Questo testo contiene un'analisi dettagliata sull'opera "Cristo si è fermato a Eboli" di Carlo Levi e
sull'importanza del brigantaggio nella memoria e nella cultura della Basilicata. L'opera di Levi offre uno
spaccato sociale della regione meridionale e del fenomeno del brigantaggio, che viene visto non solo come
un evento storico, ma anche come un mito che permea la vita e la coscienza della popolazione locale. Levi
presenta il brigantaggio come una guerra contadina, in cui i briganti vengono idealizzati come difensori
della libertà e della vita della plebe rurale contro lo Stato. Questo aspetto mitico ha prevalso sull'aspetto
storico del brigantaggio nel corso del tempo, trasformando il fenomeno in una sorta di leggenda che
continua a influenzare la cultura e l'identità della regione. Successivamente, il brano menziona
un'evoluzione nel modo in cui il brigantaggio è stato trattato, passando da una mitizzazione inconscia da
parte dei contadini a un uso strumentale del fenomeno a fini politici e turistici.

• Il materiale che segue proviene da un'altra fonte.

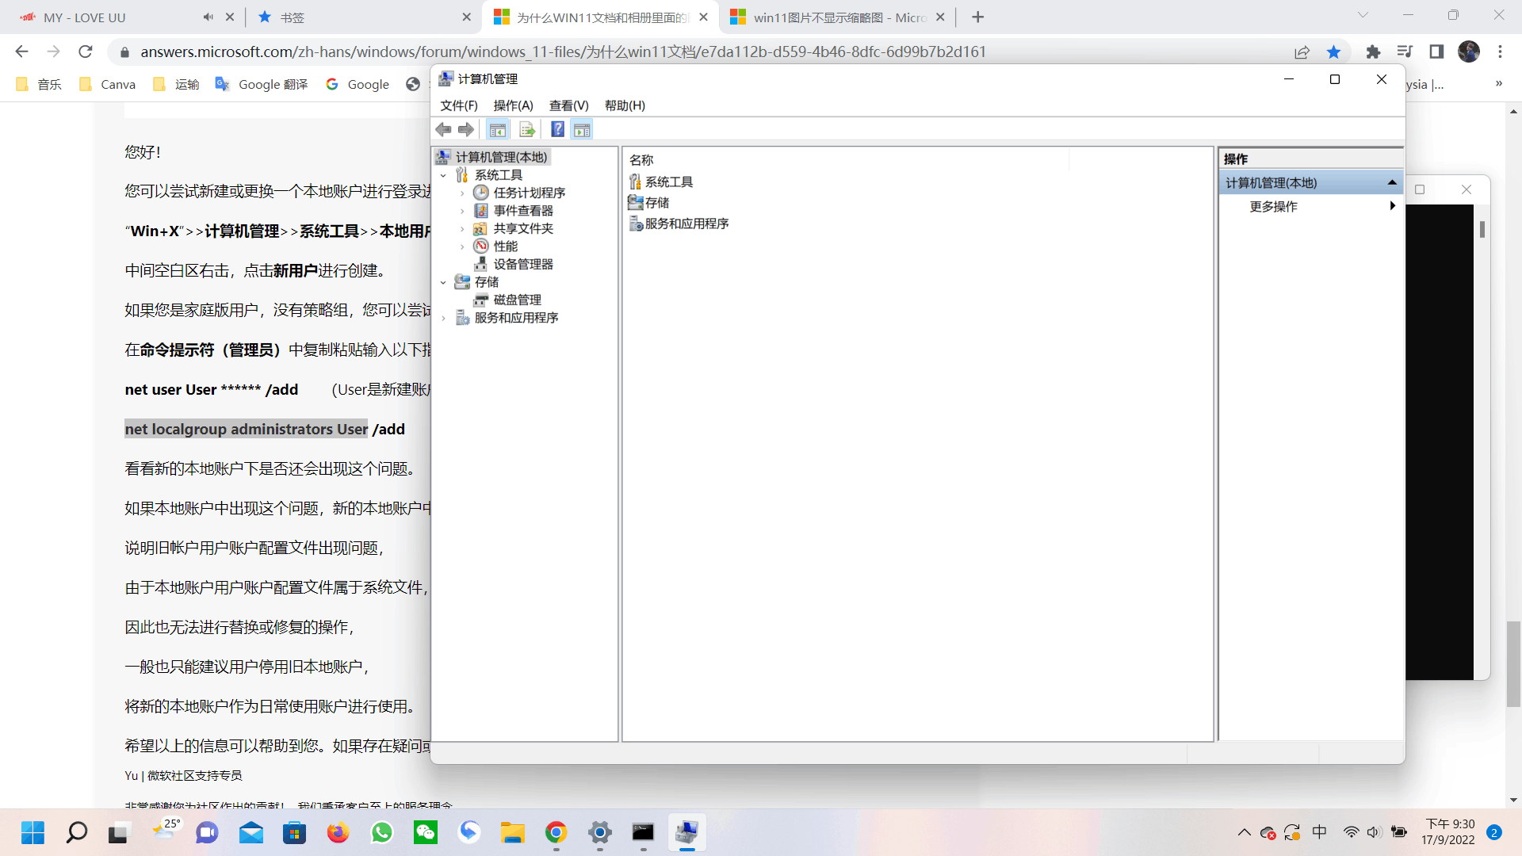Open 服务和应用程序 in the middle list pane
This screenshot has width=1522, height=856.
click(686, 224)
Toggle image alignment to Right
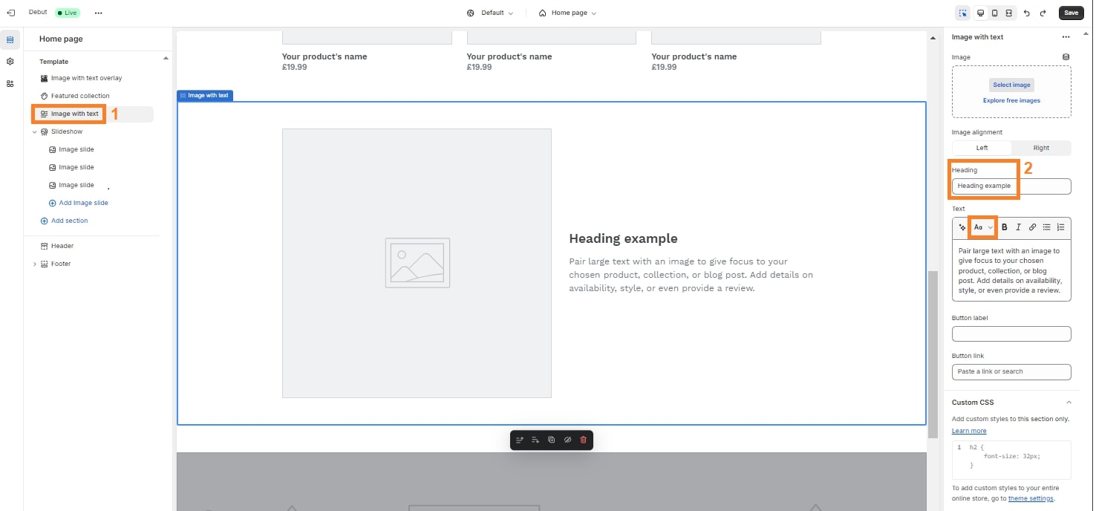 1041,148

Si nota che dopo l'opera di
Levi e fino alla pubblicazione dei primi saggi di Tommaso Pedìo negli anni '60, non ci sono stati significativi
interventi sull'argomento del brigantaggio lucano, se non alcuni studi antropologici e sociologici condotti
sulla Basilicata. Infine, viene menzionato il lavoro di Saverio Cilibrizzi, che si è laureato in giurisprudenza a
Napoli e ha condotto studi storici sul Risorgimento italiano e sulla storia italiana del Novecento, culminati
nella pubblicazione di opere come "Il pensiero, l'azione e il martirio della città di Napoli nel Risorgimento e
nelle due guerre mondiali" tra il 1961 e il 1968.